Glowing dye helps see hidden prostate cancer cells

6 months ago 18

6 hours ago

By Aurelia Foster, Health reporter, BBC News

Cancer Research UK Imaging equipment and dye being used in prostate cancer surgeryCancer Research UK

A special light is shone on to the prostate, which makes the cancer cells show up

A special type of fluorescent dye might help surgeons better locate and remove prostate cancer cells, UK scientists from University of Oxford believe.

Getting rid of all of the cancer is vital to cut the risk of it coming back.

The glowing dye attaches to a protein found only on the cancer cells.

In a small, early trial on 23 men, surgeons say it helped them find areas of cancerous tissue not picked up by the naked eye or other clinical methods.

A larger trial is now planned, funded by Cancer Research UK (CRUK).

In some of the 23 men having prostate cancer operations, surgeons spotted cancer cells that had spread to nearby tissue and lymph nodes, which they say they may have missed with conventional methods.

This is the first time this method has been tested on humans in the UK, with the findings now published in the European Journal of Nuclear Medicine and Molecular Imaging.

A larger trial, called the Promote study, will further test how effective this is compared with other approaches.

Cancer Research UK David ButlerCancer Research UK

David Butler volunteered to be one of the first to try the dye method being used by the Oxford team

'Promising'

Lead researcher Prof Freddie Hamdy told the BBC it was too early to know if it would work on every patient, but that it was "promising".

"In many patients, we saw cancer that we would not have seen otherwise," he said.

"It’s the first time we’ve managed to see such fine details of prostate cancer in real-time during surgery," Prof Hamdy said.

“With this technique, we can strip all the cancer away, including the cells that have spread from the tumour which could give it the chance to come back later. "

"Equally important is cancer we don't see," he added.

Prof Hamdy believes the method will mean more healthy tissue can be preserved in surgery, reducing the chance of side effects that can sometimes happen following prostate operations, such as erectile dysfunction and incontinence.

'Very lucky'

David Butler from Bradford, West Yorkshire took part in the trial.

"It did locate cancer that was in my lymph nodes and also my bladder," he said.

He had a course of radiotherapy after his surgery and has since been clear of cancer.

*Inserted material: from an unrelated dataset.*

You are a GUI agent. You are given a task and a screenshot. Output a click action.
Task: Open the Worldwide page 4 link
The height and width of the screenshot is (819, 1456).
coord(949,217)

"I count myself as very lucky," he said.

Prostate cancer is the most common cancer in men in the UK, with about 52,300 new cases every year.

Dr Iain Foulkes, executive director of research and innovation at CRUK, said: “We need better tools to spot cancers which have started to spread further. The combined marker dye and imaging system that this research has developed could fundamentally transform how we treat prostate cancer in the future."

CRUK hopes that if the trials go well the dye could be adapted to use in surgery for other types of cancer too in the future.